— BEGIN STORED DATA —

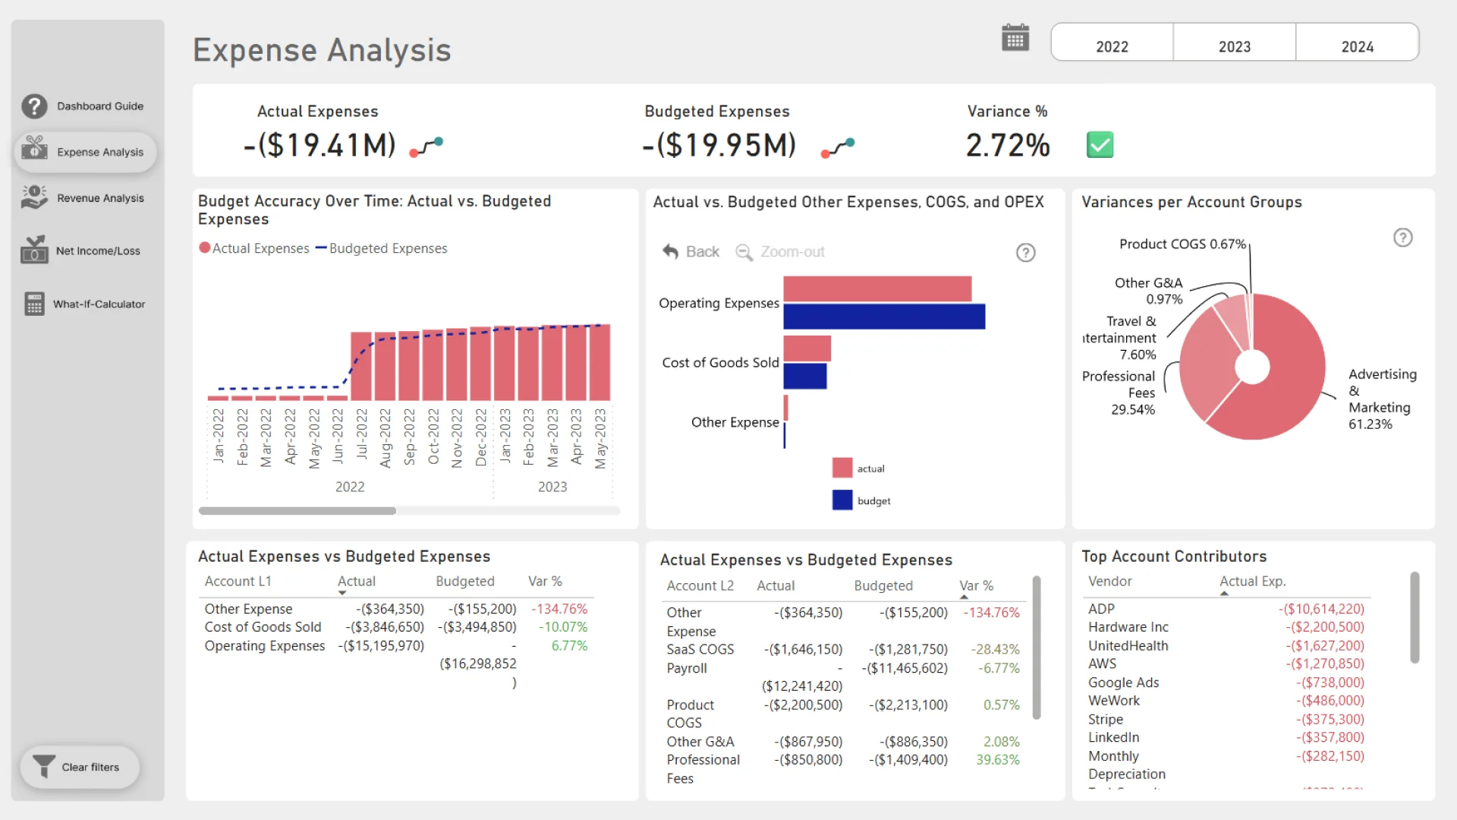Sort Top Account Contributors by Actual Exp.

click(1252, 581)
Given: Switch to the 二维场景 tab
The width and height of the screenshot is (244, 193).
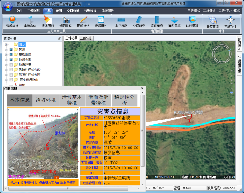Looking at the screenshot, I should (86, 38).
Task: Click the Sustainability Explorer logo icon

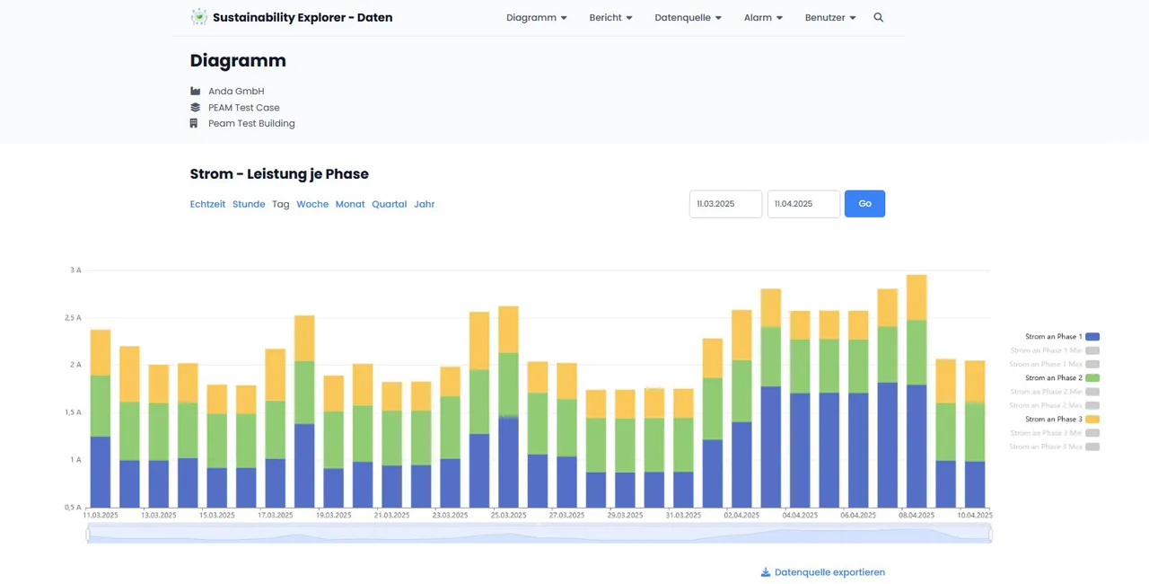Action: pyautogui.click(x=198, y=17)
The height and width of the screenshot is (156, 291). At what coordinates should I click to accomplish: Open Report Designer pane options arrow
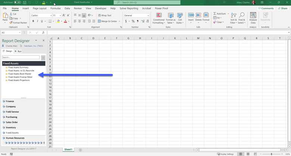36,41
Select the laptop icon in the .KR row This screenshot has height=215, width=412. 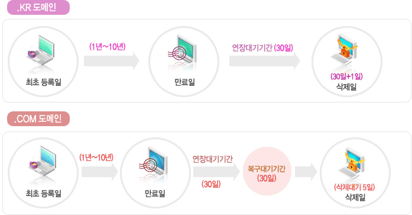[41, 54]
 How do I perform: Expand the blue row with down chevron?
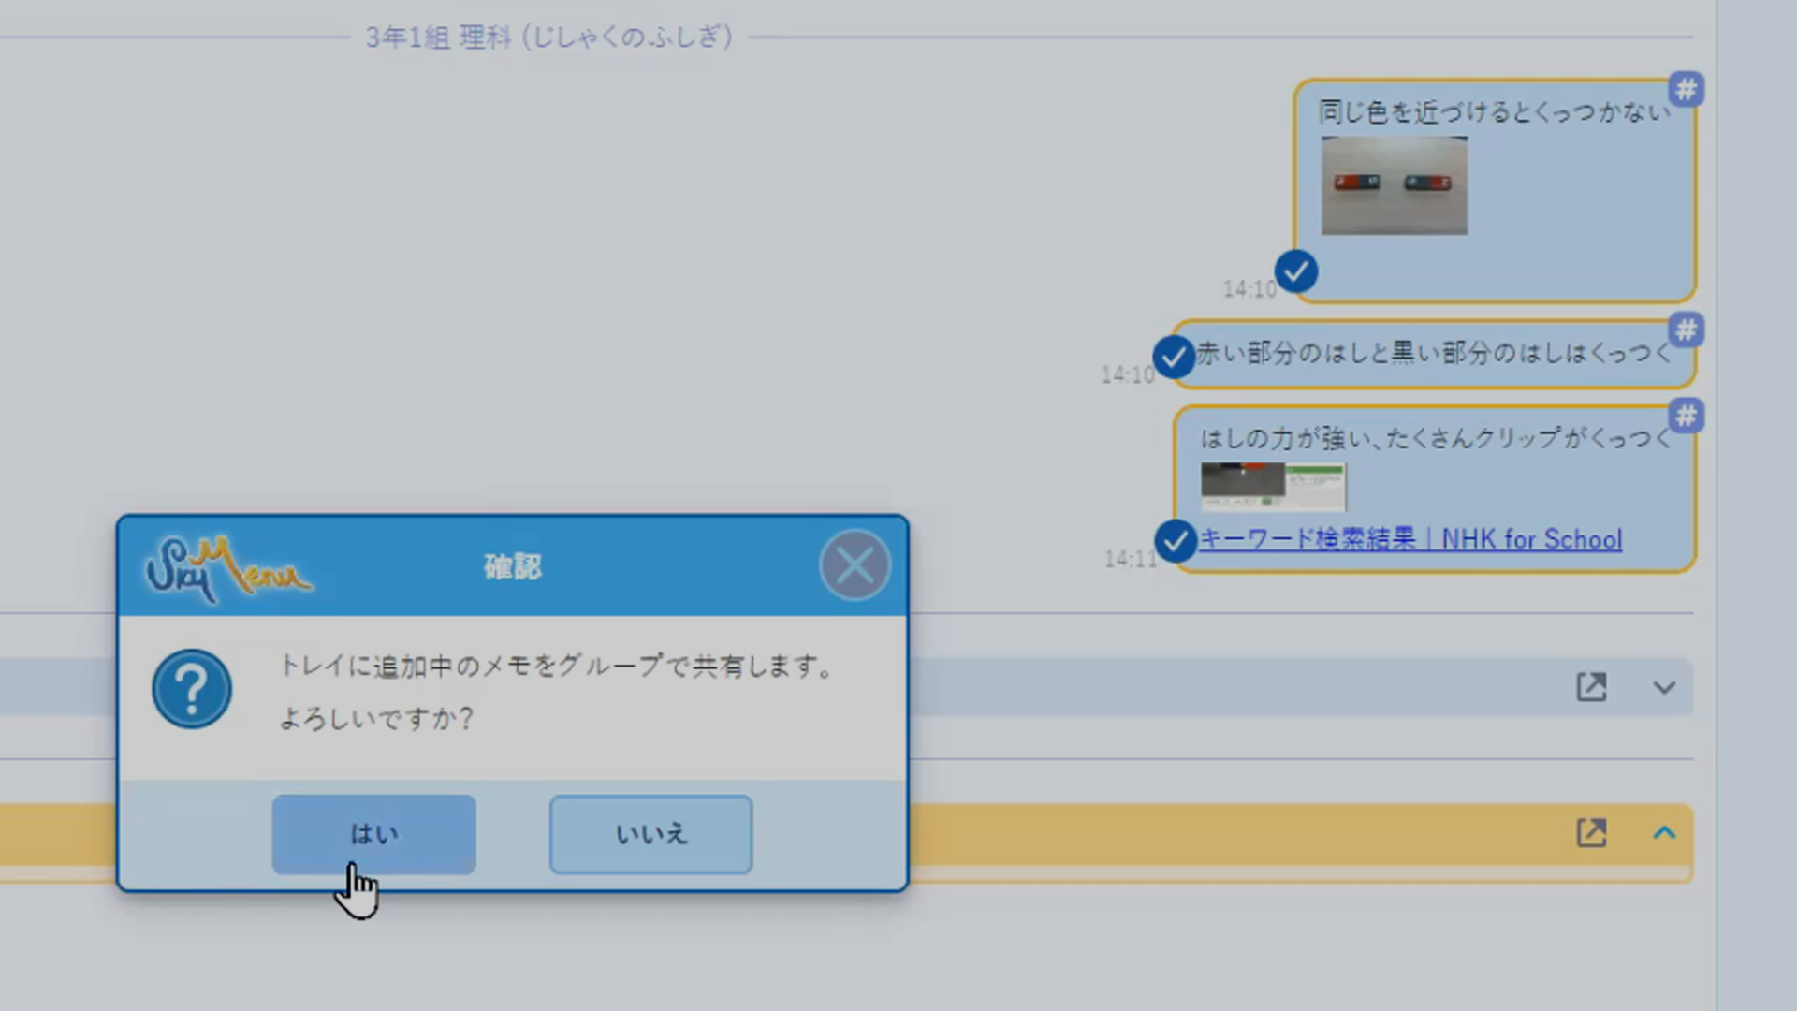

— END STORED DATA —

WHAT IS REQUIRED:
Can you render the data from the start through the line containing "Action: pyautogui.click(x=198, y=17)" as a Markdown table with columns Row and Line, leaving out blank lines and the pictures?

COMPLETE ANSWER:
| Row | Line |
|---|---|
| 1 | Sort Top Account Contributors by Actual Exp. |
| 2 | click(1252, 581) |
| 3 | Given: Switch to the 二维场景 tab |
| 4 | The width and height of the screenshot is (244, 193). |
| 5 | Looking at the screenshot, I should (86, 38). |
| 6 | Task: Click the Sustainability Explorer logo icon |
| 7 | Action: pyautogui.click(x=198, y=17) |